Dataset items
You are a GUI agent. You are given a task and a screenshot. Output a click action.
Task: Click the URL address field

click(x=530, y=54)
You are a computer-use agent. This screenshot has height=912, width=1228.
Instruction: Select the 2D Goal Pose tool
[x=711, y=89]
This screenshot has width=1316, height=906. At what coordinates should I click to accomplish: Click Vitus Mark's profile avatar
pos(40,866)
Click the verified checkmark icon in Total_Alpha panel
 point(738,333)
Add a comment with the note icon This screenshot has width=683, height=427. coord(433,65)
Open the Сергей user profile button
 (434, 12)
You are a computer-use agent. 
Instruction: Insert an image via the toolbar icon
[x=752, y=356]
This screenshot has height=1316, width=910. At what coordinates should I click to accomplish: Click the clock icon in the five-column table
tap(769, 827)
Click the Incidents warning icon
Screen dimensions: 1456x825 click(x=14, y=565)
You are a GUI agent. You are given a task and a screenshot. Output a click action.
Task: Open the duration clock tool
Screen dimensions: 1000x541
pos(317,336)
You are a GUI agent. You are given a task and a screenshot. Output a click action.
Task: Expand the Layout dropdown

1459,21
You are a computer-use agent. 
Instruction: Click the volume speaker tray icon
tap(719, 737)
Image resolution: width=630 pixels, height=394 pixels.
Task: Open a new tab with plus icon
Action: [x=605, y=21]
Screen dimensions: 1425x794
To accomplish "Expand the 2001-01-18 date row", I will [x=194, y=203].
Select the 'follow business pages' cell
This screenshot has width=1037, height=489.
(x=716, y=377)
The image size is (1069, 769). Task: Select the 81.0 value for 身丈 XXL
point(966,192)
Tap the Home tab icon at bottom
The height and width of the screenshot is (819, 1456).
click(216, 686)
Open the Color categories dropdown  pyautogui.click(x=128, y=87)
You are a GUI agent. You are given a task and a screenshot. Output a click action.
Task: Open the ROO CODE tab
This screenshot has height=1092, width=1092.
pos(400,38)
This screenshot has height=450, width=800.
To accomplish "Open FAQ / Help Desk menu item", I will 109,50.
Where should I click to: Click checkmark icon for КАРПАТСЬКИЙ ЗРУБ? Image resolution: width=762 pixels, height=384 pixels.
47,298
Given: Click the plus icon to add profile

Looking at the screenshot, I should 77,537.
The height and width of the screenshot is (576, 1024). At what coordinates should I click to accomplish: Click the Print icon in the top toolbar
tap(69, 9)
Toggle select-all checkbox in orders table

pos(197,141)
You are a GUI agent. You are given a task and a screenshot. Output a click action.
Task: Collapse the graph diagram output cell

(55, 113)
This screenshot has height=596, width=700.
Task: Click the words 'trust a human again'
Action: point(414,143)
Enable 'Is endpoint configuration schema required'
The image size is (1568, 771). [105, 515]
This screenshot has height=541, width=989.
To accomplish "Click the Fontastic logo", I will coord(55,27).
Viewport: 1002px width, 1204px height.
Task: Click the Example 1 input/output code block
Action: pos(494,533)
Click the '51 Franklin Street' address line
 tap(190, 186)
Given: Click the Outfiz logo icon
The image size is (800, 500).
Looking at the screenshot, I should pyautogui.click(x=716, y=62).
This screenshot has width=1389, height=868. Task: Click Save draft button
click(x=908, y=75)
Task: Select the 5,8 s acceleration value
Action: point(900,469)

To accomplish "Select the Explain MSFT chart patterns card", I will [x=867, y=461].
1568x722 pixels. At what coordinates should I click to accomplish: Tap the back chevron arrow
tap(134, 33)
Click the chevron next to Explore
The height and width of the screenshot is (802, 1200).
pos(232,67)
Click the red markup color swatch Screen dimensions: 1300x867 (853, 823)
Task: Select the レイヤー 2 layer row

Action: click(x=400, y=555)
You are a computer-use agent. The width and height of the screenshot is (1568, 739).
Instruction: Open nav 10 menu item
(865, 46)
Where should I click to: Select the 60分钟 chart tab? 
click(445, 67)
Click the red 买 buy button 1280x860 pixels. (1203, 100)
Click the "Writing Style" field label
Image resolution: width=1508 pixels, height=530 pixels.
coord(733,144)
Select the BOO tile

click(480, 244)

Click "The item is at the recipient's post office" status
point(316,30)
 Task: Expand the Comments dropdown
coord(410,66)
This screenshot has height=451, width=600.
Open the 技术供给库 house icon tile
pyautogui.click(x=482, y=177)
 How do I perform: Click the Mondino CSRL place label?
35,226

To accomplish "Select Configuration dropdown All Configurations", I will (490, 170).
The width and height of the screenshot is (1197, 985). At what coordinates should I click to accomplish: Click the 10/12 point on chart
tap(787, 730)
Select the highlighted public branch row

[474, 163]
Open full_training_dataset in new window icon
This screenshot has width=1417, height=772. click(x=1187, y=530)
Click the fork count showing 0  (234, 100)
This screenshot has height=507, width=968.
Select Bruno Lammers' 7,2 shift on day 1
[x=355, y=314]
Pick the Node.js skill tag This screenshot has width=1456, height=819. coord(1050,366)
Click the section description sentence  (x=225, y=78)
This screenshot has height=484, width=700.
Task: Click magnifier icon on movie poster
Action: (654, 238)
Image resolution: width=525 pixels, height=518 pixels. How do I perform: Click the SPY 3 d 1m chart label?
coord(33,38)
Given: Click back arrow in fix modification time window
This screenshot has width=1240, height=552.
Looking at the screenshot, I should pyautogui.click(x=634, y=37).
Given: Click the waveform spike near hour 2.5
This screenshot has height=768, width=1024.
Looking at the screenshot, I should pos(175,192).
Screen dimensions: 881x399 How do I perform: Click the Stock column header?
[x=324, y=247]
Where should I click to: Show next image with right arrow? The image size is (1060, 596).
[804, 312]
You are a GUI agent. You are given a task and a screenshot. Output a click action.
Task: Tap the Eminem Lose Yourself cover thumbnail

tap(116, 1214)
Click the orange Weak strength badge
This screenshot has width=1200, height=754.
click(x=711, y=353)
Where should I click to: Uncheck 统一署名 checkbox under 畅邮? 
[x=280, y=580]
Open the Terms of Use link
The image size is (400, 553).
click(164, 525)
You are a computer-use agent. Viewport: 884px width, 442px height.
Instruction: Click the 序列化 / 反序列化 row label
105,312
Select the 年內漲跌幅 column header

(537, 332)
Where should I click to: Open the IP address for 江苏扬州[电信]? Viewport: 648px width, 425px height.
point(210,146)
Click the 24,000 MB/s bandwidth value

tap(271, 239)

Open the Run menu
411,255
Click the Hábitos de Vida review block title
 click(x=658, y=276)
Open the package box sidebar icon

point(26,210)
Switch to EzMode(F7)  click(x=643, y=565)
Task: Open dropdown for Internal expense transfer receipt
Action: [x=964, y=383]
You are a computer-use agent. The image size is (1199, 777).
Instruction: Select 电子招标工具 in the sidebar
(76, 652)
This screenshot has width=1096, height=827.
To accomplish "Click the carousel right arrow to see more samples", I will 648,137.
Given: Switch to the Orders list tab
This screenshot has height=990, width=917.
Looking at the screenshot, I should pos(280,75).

Task details -> Would you set down every entry again, exactly?

Answer for the task ->
You are a GUI agent. You are given a task and a screenshot. Output a click action.
Task: Click the URL address field

click(x=530, y=54)
You are a computer-use agent. This screenshot has height=912, width=1228.
Instruction: Select the 2D Goal Pose tool
[x=711, y=89]
This screenshot has width=1316, height=906. At what coordinates should I click to accomplish: Click Vitus Mark's profile avatar
pos(40,866)
Click the verified checkmark icon in Total_Alpha panel
 point(738,333)
Add a comment with the note icon This screenshot has width=683, height=427. coord(433,65)
Open the Сергей user profile button
 (434, 12)
You are a computer-use agent. 
Instruction: Insert an image via the toolbar icon
[x=752, y=356]
This screenshot has height=1316, width=910. At what coordinates should I click to accomplish: Click the clock icon in the five-column table
tap(769, 827)
Click the Incidents warning icon
Screen dimensions: 1456x825 click(x=14, y=565)
You are a GUI agent. You are given a task and a screenshot. Output a click action.
Task: Open the duration clock tool
Screen dimensions: 1000x541
pos(317,336)
You are a GUI agent. You are given a task and a screenshot. Output a click action.
Task: Expand the Layout dropdown

1459,21
You are a computer-use agent. 
Instruction: Click the volume speaker tray icon
tap(719, 737)
Image resolution: width=630 pixels, height=394 pixels.
Task: Open a new tab with plus icon
Action: [x=605, y=21]
Screen dimensions: 1425x794
To accomplish "Expand the 2001-01-18 date row", I will [x=194, y=203].
Select the 'follow business pages' cell
This screenshot has width=1037, height=489.
(x=716, y=377)
The image size is (1069, 769). Task: Select the 81.0 value for 身丈 XXL
point(966,192)
Tap the Home tab icon at bottom
The height and width of the screenshot is (819, 1456).
click(216, 686)
Open the Color categories dropdown  pyautogui.click(x=128, y=87)
You are a GUI agent. You are given a task and a screenshot. Output a click action.
Task: Open the ROO CODE tab
This screenshot has height=1092, width=1092.
pos(400,38)
This screenshot has height=450, width=800.
To accomplish "Open FAQ / Help Desk menu item", I will 109,50.
Where should I click to: Click checkmark icon for КАРПАТСЬКИЙ ЗРУБ? Image resolution: width=762 pixels, height=384 pixels.
47,298
Given: Click the plus icon to add profile

Looking at the screenshot, I should 77,537.
The height and width of the screenshot is (576, 1024). At what coordinates should I click to accomplish: Click the Print icon in the top toolbar
tap(69, 9)
Toggle select-all checkbox in orders table

pos(197,141)
You are a GUI agent. You are given a task and a screenshot. Output a click action.
Task: Collapse the graph diagram output cell

(55, 113)
This screenshot has height=596, width=700.
Task: Click the words 'trust a human again'
Action: point(414,143)
Enable 'Is endpoint configuration schema required'
The image size is (1568, 771). [105, 515]
This screenshot has height=541, width=989.
To accomplish "Click the Fontastic logo", I will coord(55,27).
Viewport: 1002px width, 1204px height.
Task: Click the Example 1 input/output code block
Action: pos(494,533)
Click the '51 Franklin Street' address line
 tap(190, 186)
Given: Click the Outfiz logo icon
The image size is (800, 500).
Looking at the screenshot, I should pyautogui.click(x=716, y=62).
This screenshot has width=1389, height=868. Task: Click Save draft button
click(x=908, y=75)
Task: Select the 5,8 s acceleration value
Action: point(900,469)

To accomplish "Select the Explain MSFT chart patterns card", I will [x=867, y=461].
1568x722 pixels. At what coordinates should I click to accomplish: Tap the back chevron arrow
tap(134, 33)
Click the chevron next to Explore
The height and width of the screenshot is (802, 1200).
pos(232,67)
Click the red markup color swatch Screen dimensions: 1300x867 (853, 823)
Task: Select the レイヤー 2 layer row

Action: click(x=400, y=555)
You are a computer-use agent. The width and height of the screenshot is (1568, 739).
Instruction: Open nav 10 menu item
(865, 46)
Where should I click to: Select the 60分钟 chart tab? 
click(445, 67)
Click the red 买 buy button 1280x860 pixels. (1203, 100)
Click the "Writing Style" field label
Image resolution: width=1508 pixels, height=530 pixels.
coord(733,144)
Select the BOO tile

click(480, 244)

Click "The item is at the recipient's post office" status
point(316,30)
 Task: Expand the Comments dropdown
coord(410,66)
This screenshot has height=451, width=600.
Open the 技术供给库 house icon tile
pyautogui.click(x=482, y=177)
 How do I perform: Click the Mondino CSRL place label?
35,226

To accomplish "Select Configuration dropdown All Configurations", I will (490, 170).
The width and height of the screenshot is (1197, 985). At what coordinates should I click to accomplish: Click the 10/12 point on chart
tap(787, 730)
Select the highlighted public branch row

[474, 163]
Open full_training_dataset in new window icon
This screenshot has width=1417, height=772. click(x=1187, y=530)
Click the fork count showing 0  (234, 100)
This screenshot has height=507, width=968.
Select Bruno Lammers' 7,2 shift on day 1
[x=355, y=314]
Pick the Node.js skill tag This screenshot has width=1456, height=819. coord(1050,366)
Click the section description sentence  (x=225, y=78)
This screenshot has height=484, width=700.
Task: Click magnifier icon on movie poster
Action: (654, 238)
Image resolution: width=525 pixels, height=518 pixels. How do I perform: Click the SPY 3 d 1m chart label?
coord(33,38)
Given: Click back arrow in fix modification time window
This screenshot has width=1240, height=552.
Looking at the screenshot, I should pyautogui.click(x=634, y=37).
Given: Click the waveform spike near hour 2.5
This screenshot has height=768, width=1024.
Looking at the screenshot, I should pos(175,192).
Screen dimensions: 881x399 How do I perform: Click the Stock column header?
[x=324, y=247]
Where should I click to: Show next image with right arrow? The image size is (1060, 596).
[804, 312]
You are a GUI agent. You are given a task and a screenshot. Output a click action.
Task: Tap the Eminem Lose Yourself cover thumbnail

tap(116, 1214)
Click the orange Weak strength badge
This screenshot has width=1200, height=754.
click(x=711, y=353)
Where should I click to: Uncheck 统一署名 checkbox under 畅邮? 
[x=280, y=580]
Open the Terms of Use link
The image size is (400, 553).
click(164, 525)
You are a computer-use agent. Viewport: 884px width, 442px height.
Instruction: Click the 序列化 / 反序列化 row label
105,312
Select the 年內漲跌幅 column header

(537, 332)
Where should I click to: Open the IP address for 江苏扬州[电信]? Viewport: 648px width, 425px height.
point(210,146)
Click the 24,000 MB/s bandwidth value

tap(271, 239)

Open the Run menu
411,255
Click the Hábitos de Vida review block title
 click(x=658, y=276)
Open the package box sidebar icon

point(26,210)
Switch to EzMode(F7)  click(x=643, y=565)
Task: Open dropdown for Internal expense transfer receipt
Action: [x=964, y=383]
You are a computer-use agent. The image size is (1199, 777).
Instruction: Select 电子招标工具 in the sidebar
(76, 652)
This screenshot has width=1096, height=827.
To accomplish "Click the carousel right arrow to see more samples", I will 648,137.
Given: Switch to the Orders list tab
This screenshot has height=990, width=917.
Looking at the screenshot, I should pos(280,75).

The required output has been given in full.